Sermon Given at All Saints, Morristown on All Saints Day – November 4, 1028
Revelation 7:9-17
There are many saints we know primarily by their wounds. Sebastian has his arrows, Francis his stigmata and Catherine, her wheel. With them and so many other stories of the saints, we know there will be blood.
It is not so with St. Alexis. St. Alexis, or St. Alexius as he is called from other accounts, is not remembered for his wounds, but rather for a journey which took him far from home and then, on his greatest pilgrimage, back home.
Alexis was born in the 5th century in Rome, the only son of wealthy Christian parents. His parents taught him to be charitable to the poor. Their charity made such an impression on him that he desired to follow a holy vocation as a beggar.
But his parents had other plans for Alexis. They arranged for him to be married to a rich bride. And so they were married. But on his wedding day, Alexis told his bride of his call to live as a beggar. So, she released him from his vows and he left her for God. He fled to live as a beggar in Syria in a town called Edessa. For 17 years, he lived in great poverty.
Until the day that people began to surround him, certain that he was holy. They began to call him “the man of God”.
Now, if you are convinced that you are called to be a beggar, fame is the last thing you want. Alexis did not want to stand out, but rather to disappear amidst all of God’s little ones, forgotten by the powers that be, but not by God. And now he has made the all-state begging team. This was not in the plans.
So, he flees Syria. He runs from the fame of a holy beggar. He runs all the way to his parents’ house.
He had been gone for 17 years. For seventeen years, he had lived on the streets in Syria. We know his parents sent people to look for him. For how long they searched, we do not know. Surely they had ceased searching by now, no longer going out to the end of the road, no longer gazing out along the horizon.
He returns home. However, his parents do not recognize him. And Alexis does not tell them who he is. He is a beggar and his parents always welcomed beggars. They gave him a place to stay, in a small space under the stairway. For seventeen more years, he lived as a beggar in their house.
He would leave their house to go to church to pray and to teach little children about God. But he never told his parents he was their son. And they never turned the beggar out. They never suggested to him to move on.

**GIVEN RECORDS:**

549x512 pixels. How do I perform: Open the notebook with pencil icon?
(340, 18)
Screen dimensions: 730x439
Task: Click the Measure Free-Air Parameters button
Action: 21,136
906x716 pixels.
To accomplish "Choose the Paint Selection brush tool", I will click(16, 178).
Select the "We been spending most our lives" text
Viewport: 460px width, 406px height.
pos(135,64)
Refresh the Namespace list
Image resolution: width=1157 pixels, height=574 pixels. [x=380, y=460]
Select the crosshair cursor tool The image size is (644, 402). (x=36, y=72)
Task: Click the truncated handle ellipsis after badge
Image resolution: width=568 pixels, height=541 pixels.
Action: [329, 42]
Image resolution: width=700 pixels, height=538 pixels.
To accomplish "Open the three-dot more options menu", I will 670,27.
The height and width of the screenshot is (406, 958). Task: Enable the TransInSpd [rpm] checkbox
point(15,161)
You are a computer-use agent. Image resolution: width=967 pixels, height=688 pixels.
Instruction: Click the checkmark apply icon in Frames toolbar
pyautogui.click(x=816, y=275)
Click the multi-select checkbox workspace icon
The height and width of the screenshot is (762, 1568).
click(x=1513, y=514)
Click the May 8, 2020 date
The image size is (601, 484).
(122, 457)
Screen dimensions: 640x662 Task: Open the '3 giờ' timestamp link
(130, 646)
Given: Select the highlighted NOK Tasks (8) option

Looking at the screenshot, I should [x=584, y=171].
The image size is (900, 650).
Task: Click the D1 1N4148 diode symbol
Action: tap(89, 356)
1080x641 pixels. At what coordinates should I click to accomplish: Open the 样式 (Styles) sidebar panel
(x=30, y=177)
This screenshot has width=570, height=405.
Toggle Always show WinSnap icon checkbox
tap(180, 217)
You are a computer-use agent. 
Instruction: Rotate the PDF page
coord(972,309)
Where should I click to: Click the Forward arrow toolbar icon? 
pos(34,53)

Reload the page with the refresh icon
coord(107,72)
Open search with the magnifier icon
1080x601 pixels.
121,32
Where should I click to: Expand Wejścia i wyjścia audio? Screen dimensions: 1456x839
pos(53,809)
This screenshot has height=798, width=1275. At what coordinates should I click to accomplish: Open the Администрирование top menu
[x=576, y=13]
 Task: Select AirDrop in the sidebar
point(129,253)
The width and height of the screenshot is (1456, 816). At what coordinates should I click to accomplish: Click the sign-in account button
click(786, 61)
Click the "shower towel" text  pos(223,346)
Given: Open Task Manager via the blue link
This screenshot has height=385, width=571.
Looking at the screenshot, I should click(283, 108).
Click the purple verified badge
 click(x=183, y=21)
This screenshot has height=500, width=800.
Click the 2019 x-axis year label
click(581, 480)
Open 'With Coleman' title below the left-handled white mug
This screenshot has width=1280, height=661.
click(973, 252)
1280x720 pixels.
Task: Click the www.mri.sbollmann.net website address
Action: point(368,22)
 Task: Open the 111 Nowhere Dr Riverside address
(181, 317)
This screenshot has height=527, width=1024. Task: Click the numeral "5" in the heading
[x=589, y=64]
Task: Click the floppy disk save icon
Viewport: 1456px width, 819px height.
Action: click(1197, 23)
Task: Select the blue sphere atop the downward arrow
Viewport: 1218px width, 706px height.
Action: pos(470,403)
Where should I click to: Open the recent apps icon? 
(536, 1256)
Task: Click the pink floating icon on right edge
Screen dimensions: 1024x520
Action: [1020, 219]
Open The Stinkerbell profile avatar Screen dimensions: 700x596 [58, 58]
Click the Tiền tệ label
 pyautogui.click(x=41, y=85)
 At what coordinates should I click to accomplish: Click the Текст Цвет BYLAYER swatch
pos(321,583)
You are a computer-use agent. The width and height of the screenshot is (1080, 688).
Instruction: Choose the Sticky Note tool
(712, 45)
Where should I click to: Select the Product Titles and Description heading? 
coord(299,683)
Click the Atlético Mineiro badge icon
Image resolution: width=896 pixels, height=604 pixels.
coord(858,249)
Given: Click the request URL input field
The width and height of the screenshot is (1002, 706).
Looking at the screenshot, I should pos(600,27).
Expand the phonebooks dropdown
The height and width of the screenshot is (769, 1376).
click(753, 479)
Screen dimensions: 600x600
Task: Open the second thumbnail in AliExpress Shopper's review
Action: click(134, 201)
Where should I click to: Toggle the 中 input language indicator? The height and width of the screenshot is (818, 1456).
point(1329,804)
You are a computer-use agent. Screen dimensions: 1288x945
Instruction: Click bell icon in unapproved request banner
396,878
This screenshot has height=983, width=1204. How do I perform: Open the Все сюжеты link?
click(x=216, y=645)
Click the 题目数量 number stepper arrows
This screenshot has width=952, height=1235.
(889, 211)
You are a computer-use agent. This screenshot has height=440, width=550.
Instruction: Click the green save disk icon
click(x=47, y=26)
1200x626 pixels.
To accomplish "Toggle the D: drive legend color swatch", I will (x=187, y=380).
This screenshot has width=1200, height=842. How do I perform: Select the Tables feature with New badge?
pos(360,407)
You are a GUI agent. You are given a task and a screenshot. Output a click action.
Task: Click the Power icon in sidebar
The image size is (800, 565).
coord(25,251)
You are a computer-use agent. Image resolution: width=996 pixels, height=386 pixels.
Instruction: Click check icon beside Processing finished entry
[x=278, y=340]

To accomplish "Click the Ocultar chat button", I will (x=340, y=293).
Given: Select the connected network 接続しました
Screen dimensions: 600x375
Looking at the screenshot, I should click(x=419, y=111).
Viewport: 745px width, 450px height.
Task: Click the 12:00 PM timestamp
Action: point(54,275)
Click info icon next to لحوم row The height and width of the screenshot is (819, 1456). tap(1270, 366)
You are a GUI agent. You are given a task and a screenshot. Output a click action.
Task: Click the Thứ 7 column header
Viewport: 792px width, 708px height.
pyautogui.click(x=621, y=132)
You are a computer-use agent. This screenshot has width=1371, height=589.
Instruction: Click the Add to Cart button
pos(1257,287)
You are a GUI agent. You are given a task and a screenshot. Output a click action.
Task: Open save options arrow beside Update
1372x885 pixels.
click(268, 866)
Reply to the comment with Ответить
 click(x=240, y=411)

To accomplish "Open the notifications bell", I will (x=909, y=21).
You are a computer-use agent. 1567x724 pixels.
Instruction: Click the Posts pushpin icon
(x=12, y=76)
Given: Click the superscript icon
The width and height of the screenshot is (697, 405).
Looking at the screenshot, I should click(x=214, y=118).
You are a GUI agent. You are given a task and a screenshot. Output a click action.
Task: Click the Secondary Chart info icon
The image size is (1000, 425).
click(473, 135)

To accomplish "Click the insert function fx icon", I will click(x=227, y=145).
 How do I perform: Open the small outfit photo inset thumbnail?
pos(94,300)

**TASKS:**
(1) Rewrite the paragraph of the sermon that begins "But his parents had other plans for Alexis" in two or three shorter sentences, keeping its main facts.
(2) Render the records as a JSON list of strings, one string per line with blank lines left out, covering only the part that opens with the first line of the records and closes with the line containing "I will 670,27.".
The sermon and the records have nothing to do with each other.

**SOLUTIONS TO THE TASKS:**
(1) Alexis's parents arranged for him to marry a rich bride, but on the wedding day he told her of his call to live as a beggar, and she released him from his vows. He then fled to Edessa in Syria, where he lived in great poverty for 17 years.

(2)
[
  "549x512 pixels. How do I perform: Open the notebook with pencil icon?",
  "(340, 18)",
  "Screen dimensions: 730x439",
  "Task: Click the Measure Free-Air Parameters button",
  "Action: 21,136",
  "906x716 pixels.",
  "To accomplish \"Choose the Paint Selection brush tool\", I will click(16, 178).",
  "Select the \"We been spending most our lives\" text",
  "Viewport: 460px width, 406px height.",
  "pos(135,64)",
  "Refresh the Namespace list",
  "Image resolution: width=1157 pixels, height=574 pixels. [x=380, y=460]",
  "Select the crosshair cursor tool The image size is (644, 402). (x=36, y=72)",
  "Task: Click the truncated handle ellipsis after badge",
  "Image resolution: width=568 pixels, height=541 pixels.",
  "Action: [329, 42]",
  "Image resolution: width=700 pixels, height=538 pixels.",
  "To accomplish \"Open the three-dot more options menu\", I will 670,27."
]